▸ **Page excerpt**:
**********

Why the live db check for steps 3/4 instead of precomputed staged-flake hints? Three scenarios a hint-only approach can't cover:

  • Base-state edge: the triggering edge is already indexed; the current txn only touches another property.
  • Retraction-only: the staged flake set for a focus contains retractions that don't remove the last matching edge.
  • Cross-graph routing: a subject's edge exists in graph A but we're validating the subject in graph B — the per-graph db ref sees only B.

db.range() returns only post-state assertions (retractions are filtered in the range pipeline — see fluree-db-core/src/range.rs), so the check is exactly "is this edge present in the post-txn view of this graph".

Cost is bounded by the number of predicate-targeted shapes in the cache, not by data size — typically 0–10 per ledger.

Staged validation loop

validate_staged_nodes in fluree-db-transact/src/stage.rs:

  1. Partition staged flakes into subjects_by_graph: HashMap<GraphId, HashSet<Sid>>.
    • Every flake's subject is added (including retractions — class/node targets still need to see them).
    • Every assert flake's Ref-object is also added to the graph's focus set (ensures sh:targetObjectsOf shapes fire on newly-referenced nodes).
  2. For each (g_id, subjects):
    • If enabled_graphs is Some and g_id is not in it: skip.
    • Build a per-graph GraphDbRef with view as overlay and view.staged_t() as t.
    • Attach the tracker (if any) — fuel accounting works for SHACL range scans too.

**********

▸ **Extracted data**:
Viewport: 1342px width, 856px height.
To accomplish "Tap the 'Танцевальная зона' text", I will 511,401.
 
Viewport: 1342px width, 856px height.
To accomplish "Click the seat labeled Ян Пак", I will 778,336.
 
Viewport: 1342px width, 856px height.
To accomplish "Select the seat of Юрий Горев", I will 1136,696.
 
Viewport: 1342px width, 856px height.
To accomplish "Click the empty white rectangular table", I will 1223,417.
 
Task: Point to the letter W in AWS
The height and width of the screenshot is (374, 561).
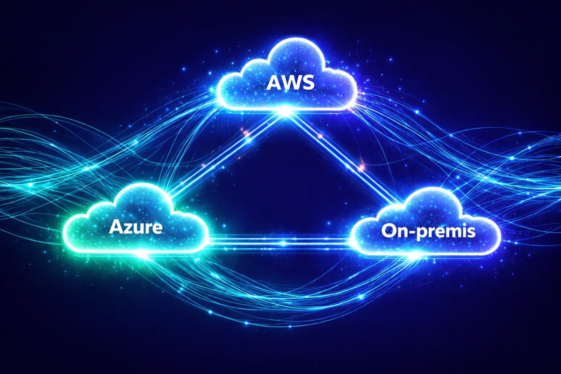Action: point(287,84)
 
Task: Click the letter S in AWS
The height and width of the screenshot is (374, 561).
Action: point(304,84)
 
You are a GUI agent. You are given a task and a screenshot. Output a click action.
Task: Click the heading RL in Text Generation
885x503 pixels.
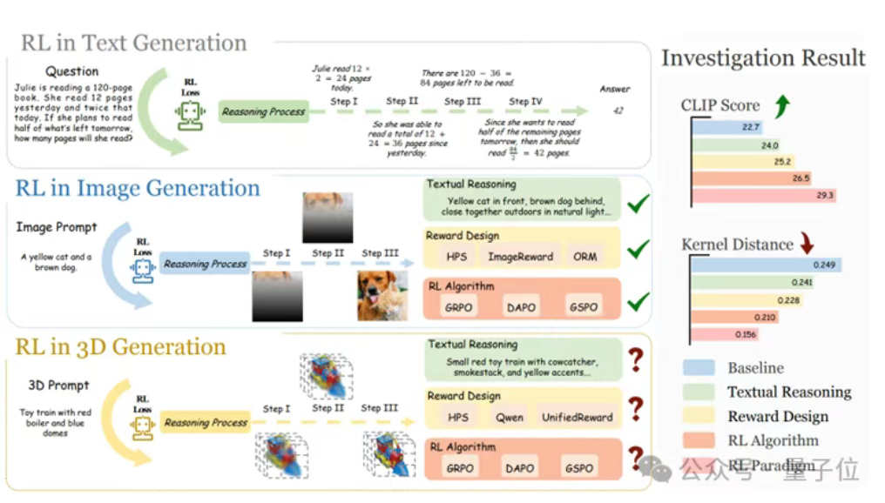click(x=134, y=43)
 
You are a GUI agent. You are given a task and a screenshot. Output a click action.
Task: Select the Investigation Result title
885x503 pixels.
click(x=763, y=58)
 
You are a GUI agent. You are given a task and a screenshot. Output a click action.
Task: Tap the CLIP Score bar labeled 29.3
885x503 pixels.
click(x=764, y=196)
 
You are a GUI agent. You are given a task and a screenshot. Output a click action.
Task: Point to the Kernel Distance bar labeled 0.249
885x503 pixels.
click(x=767, y=265)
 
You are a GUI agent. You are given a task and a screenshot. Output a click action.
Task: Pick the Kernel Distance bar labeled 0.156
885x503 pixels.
click(x=726, y=334)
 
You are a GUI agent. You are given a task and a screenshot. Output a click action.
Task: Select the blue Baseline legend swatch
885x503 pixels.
click(x=699, y=368)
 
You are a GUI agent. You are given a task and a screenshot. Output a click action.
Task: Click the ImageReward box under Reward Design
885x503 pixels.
click(x=520, y=257)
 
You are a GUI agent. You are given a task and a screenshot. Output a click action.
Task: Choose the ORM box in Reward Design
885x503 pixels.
click(x=585, y=257)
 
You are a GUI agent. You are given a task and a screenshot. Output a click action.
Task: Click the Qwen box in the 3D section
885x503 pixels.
click(x=510, y=417)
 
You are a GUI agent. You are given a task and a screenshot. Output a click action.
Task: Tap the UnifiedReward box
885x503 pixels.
click(x=577, y=417)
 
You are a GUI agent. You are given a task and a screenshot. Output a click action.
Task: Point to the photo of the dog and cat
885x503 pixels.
click(x=382, y=296)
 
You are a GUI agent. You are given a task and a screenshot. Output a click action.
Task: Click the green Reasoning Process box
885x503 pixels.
click(x=263, y=111)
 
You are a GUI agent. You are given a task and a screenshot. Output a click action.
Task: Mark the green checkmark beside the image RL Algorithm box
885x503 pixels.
click(x=638, y=302)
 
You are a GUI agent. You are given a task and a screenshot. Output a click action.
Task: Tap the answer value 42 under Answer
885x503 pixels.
click(x=618, y=111)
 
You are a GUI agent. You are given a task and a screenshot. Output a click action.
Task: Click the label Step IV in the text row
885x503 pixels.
click(x=525, y=102)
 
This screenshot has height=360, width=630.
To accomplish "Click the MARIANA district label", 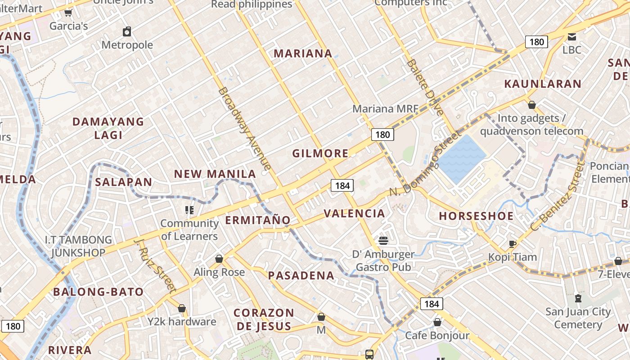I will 303,54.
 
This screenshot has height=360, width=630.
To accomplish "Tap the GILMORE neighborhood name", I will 320,153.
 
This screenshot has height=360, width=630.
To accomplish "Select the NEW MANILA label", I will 215,174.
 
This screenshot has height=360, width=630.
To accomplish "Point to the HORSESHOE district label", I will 476,216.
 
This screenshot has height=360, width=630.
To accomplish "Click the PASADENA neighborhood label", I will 302,275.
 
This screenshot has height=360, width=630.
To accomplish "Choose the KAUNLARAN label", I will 543,84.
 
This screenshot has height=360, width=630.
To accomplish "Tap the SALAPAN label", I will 124,182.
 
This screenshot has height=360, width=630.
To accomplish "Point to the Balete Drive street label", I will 425,87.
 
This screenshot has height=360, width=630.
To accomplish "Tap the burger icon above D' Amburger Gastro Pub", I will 383,241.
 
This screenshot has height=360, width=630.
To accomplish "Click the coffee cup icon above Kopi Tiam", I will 512,244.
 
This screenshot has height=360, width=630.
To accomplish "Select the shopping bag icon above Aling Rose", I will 219,259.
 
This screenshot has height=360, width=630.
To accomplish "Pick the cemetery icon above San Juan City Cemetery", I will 578,298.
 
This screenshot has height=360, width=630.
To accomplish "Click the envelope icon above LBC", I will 572,37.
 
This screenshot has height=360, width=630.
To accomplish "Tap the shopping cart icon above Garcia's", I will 68,13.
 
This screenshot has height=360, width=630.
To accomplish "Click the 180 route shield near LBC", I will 536,42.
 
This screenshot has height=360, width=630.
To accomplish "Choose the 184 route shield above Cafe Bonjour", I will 432,304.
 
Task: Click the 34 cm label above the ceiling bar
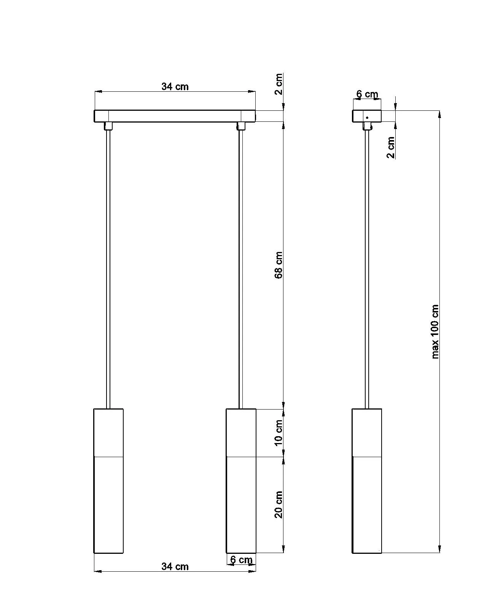[x=175, y=86]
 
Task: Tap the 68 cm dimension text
[x=279, y=265]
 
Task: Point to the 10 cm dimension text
[x=279, y=433]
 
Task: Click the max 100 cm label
[x=435, y=332]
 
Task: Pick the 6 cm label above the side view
[x=367, y=94]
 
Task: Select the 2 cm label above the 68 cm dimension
[x=279, y=84]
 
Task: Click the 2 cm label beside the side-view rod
[x=391, y=147]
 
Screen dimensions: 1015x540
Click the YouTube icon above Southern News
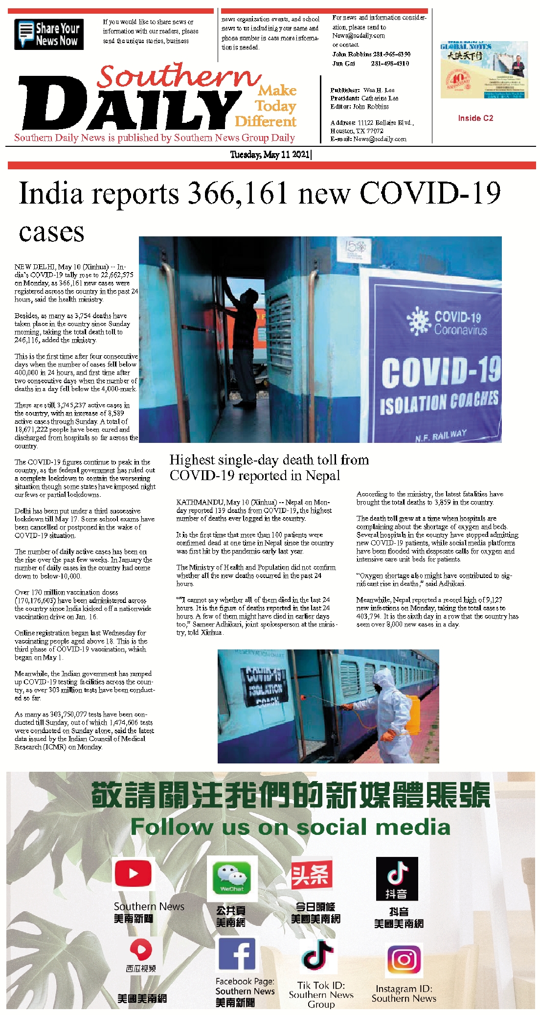tap(133, 874)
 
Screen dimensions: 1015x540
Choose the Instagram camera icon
tap(404, 960)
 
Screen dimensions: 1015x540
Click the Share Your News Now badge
tap(49, 34)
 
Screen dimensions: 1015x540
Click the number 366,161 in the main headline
tap(238, 193)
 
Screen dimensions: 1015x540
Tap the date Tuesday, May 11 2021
tap(270, 155)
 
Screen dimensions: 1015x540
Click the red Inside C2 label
tap(475, 118)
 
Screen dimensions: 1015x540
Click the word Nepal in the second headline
tap(323, 476)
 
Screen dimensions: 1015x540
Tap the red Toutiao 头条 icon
tap(312, 874)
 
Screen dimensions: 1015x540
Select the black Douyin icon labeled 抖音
tap(397, 878)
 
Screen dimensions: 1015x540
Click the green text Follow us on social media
tap(290, 827)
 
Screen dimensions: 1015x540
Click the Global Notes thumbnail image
tap(484, 70)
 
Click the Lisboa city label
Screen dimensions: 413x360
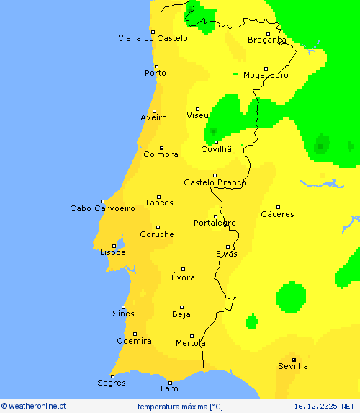(x=113, y=253)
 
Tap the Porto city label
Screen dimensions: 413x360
(x=155, y=73)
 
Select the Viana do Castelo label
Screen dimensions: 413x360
(x=153, y=38)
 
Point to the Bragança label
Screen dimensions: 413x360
(x=266, y=40)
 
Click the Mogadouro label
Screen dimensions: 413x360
(x=266, y=75)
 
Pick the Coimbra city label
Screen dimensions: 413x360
(x=161, y=154)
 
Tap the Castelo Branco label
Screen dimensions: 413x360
(x=215, y=182)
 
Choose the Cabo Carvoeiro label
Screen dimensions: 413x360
(x=102, y=208)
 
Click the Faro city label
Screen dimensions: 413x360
(x=169, y=388)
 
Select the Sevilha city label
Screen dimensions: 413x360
(x=292, y=366)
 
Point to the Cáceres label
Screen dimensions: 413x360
(x=277, y=214)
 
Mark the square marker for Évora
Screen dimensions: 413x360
(x=183, y=269)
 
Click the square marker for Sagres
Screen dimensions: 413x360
(x=112, y=376)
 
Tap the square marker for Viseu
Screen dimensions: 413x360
(x=197, y=108)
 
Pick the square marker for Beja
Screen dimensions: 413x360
(x=181, y=306)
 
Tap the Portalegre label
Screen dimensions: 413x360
(x=215, y=223)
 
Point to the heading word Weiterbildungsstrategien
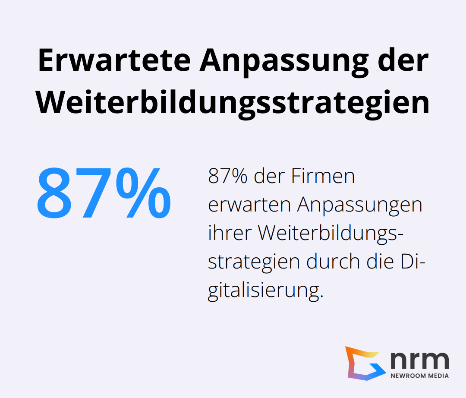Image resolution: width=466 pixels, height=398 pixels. click(x=233, y=103)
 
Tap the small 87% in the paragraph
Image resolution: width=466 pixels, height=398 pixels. click(x=227, y=177)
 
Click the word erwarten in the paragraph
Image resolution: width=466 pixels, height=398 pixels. click(x=249, y=205)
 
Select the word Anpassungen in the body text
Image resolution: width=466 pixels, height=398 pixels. click(x=359, y=205)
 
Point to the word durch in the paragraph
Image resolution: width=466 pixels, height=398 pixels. click(x=331, y=262)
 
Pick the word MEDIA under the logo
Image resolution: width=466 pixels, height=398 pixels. click(x=438, y=376)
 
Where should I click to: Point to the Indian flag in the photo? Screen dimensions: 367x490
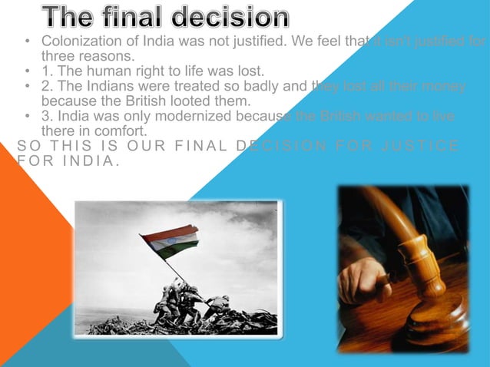pyautogui.click(x=170, y=241)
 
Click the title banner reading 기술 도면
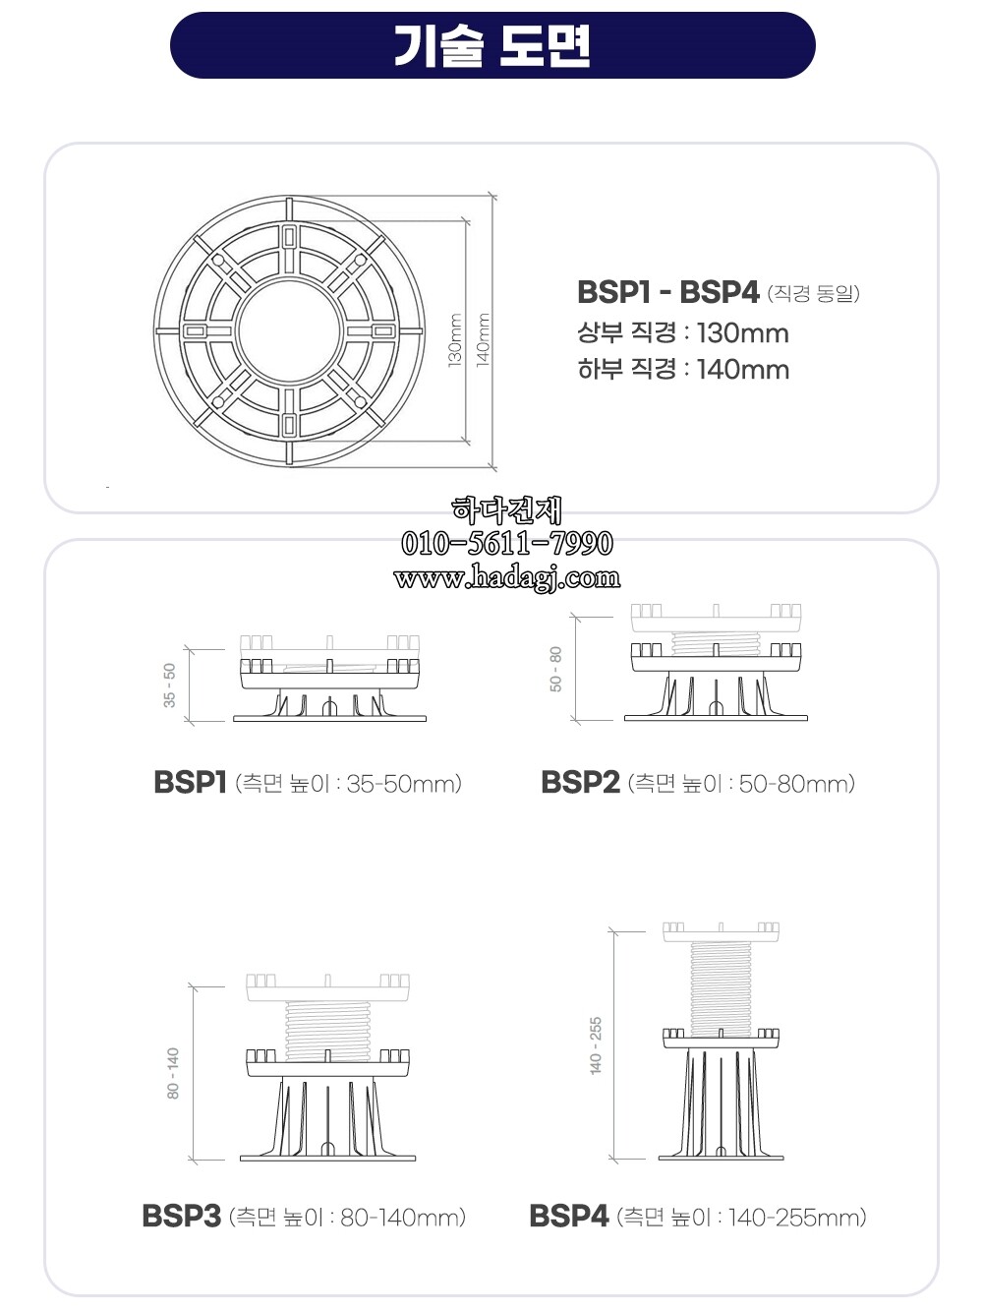click(x=492, y=45)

**********

▸ **The exercise**:
Could you carry on the SHACL staged-validation write-up from its last line? None of the rows are needed here.

▸ **Task response**:
    • For each subject: fetch rdf:type flakes, then call engine.validate_node(db, subject, &types).
    • Tag each returned ValidationResult with graph_id = Some(g_id) so the caller can partition reject vs warn.

RDFS subclass fallback (is_subclass_of)

When the indexed SchemaHierarchy doesn't know about a rdfs:subClassOf edge (e.g. asserted in the same or a recent unindexed transaction), validate_class_constraint calls is_subclass_of(db, start, target) which walks rdfs:subClassOf upward via BFS.

Two invariants in that walk:

  • Always scope to g_id=0 via rescope_to_schema_graph(db) — schema lives in the default graph, matching how SchemaHierarchy::from_db_root_schema is built. Subject may be in graph G but the subClassOf edge must be looked up in the schema graph.
  • Preserve tracker + other GraphDbRef fieldsrescope_to_schema_graph uses db copy + g_id = 0 mutation rather than GraphDbRef::new(..), which would reset tracker, runtime_small_dicts, and eager. There's a unit test pinning this (rescope_to_schema_graph_preserves_tracker_and_other_fields).

Adding a new constraint

1. Compile

In fluree-db-shacl/src/compile.rs:

  • Add a variant to the Constraint enum (or NodeConstraint for node-level).
  • Add the predicate name to the shacl_predicates array in ShapeCompiler::compile_from_dbs.
  • Handle the predicate in process_flake (sets the right field on the intermediate shape builder).
  • If the constraint takes arguments via an RDF list, extend expand_rdf_lists.

2. Validate

Pure per-value constraints (no db access) go in fluree-db-shacl/src/constraints/:

  • Add a validate_<name>(values, ..) -> Option<ConstraintViolation> helper next to the similar ones in cardinality.rs / value.rs / etc.
  • Wire it into the big match in validate_constraint in fluree-db-shacl/src/validate.rs.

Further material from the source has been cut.